[Verilen metin]:
──────

ATİK (Avrupa Türkiyeli İşçiler Konfederasyonu, Yeni Kadın ve YDG`den (Yeni Demokratik Gençlik) Tarsus hapishanesinde açlık grevinde olan tutsaklar için açıklama:
Türkiye coğrafyasında 15 Temmuz “darbe girişimi”nin iktidar tarafından “Allahın lütfu” olarak değerlendirilmesinin ne anlama geldiği/ geleceği, çok kişi tarafından daha o an anlaşılsa da, R.T.Erdoğan ve şürekası AKP’nin, OHAL gölgesinde üst üste çıkarttığı KHK larla, Türkiye halkı kısa süre içinde yaşamın her alanınında, “Allahın lütfu”nun sonuçlarını hep birlikte yaşayarak anlamakta gecikmedi.
İktidar sahiplerinin uygulamaya sokmak istedikleri her militarizasyon sürecini toplumsal yaşama engelsiz yerleştirebilmek, topluma kabullendirebilmek için, ilk olarak saldırdığı ilerici, devrimci, yurtsever kesimdir. Buna da önce en acımasız/ faşizan yüzü ile hapishanelerden; ama ille de siyasi kadın tutsaklardan başlar. Önce tutsak kadınlar üzerinden zincirin ilk halkası kırılmaya çalışılır, sonra tüm siyasi tutsaklara aynı saldırı yöneltilir ve toplumsal yaşamın bütün gözeneklerine yayılır.

──────

[Gösterilen bilgiler]:
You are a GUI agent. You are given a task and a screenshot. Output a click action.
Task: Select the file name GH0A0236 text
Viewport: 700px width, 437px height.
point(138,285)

──────

[Görev 1]: Verilen metinde "İktidar sahiplerinin uygulamaya" sözcüklerini içeren yerle açılıp "bütün gözeneklerine yayılır." ile kapanan bölümü değiştirmeden yazıya geçirin.
[Görev 2]: Verilen metnin ilk cümlesinde açıklamayı yapan olarak adı geçen örgütlerin hepsini sıralayın.

[Yazılı çözüm 1]:
İktidar sahiplerinin uygulamaya sokmak istedikleri her militarizasyon sürecini toplumsal yaşama engelsiz yerleştirebilmek, topluma kabullendirebilmek için, ilk olarak saldırdığı ilerici, devrimci, yurtsever kesimdir. Buna da önce en acımasız/ faşizan yüzü ile hapishanelerden; ama ille de siyasi kadın tutsaklardan başlar. Önce tutsak kadınlar üzerinden zincirin ilk halkası kırılmaya çalışılır, sonra tüm siyasi tutsaklara aynı saldırı yöneltilir ve toplumsal yaşamın bütün gözeneklerine yayılır.

[Yazılı çözüm 2]:
- ATİK (Avrupa Türkiyeli İşçiler Konfederasyonu)
- Yeni Kadın
- YDG (Yeni Demokratik Gençlik)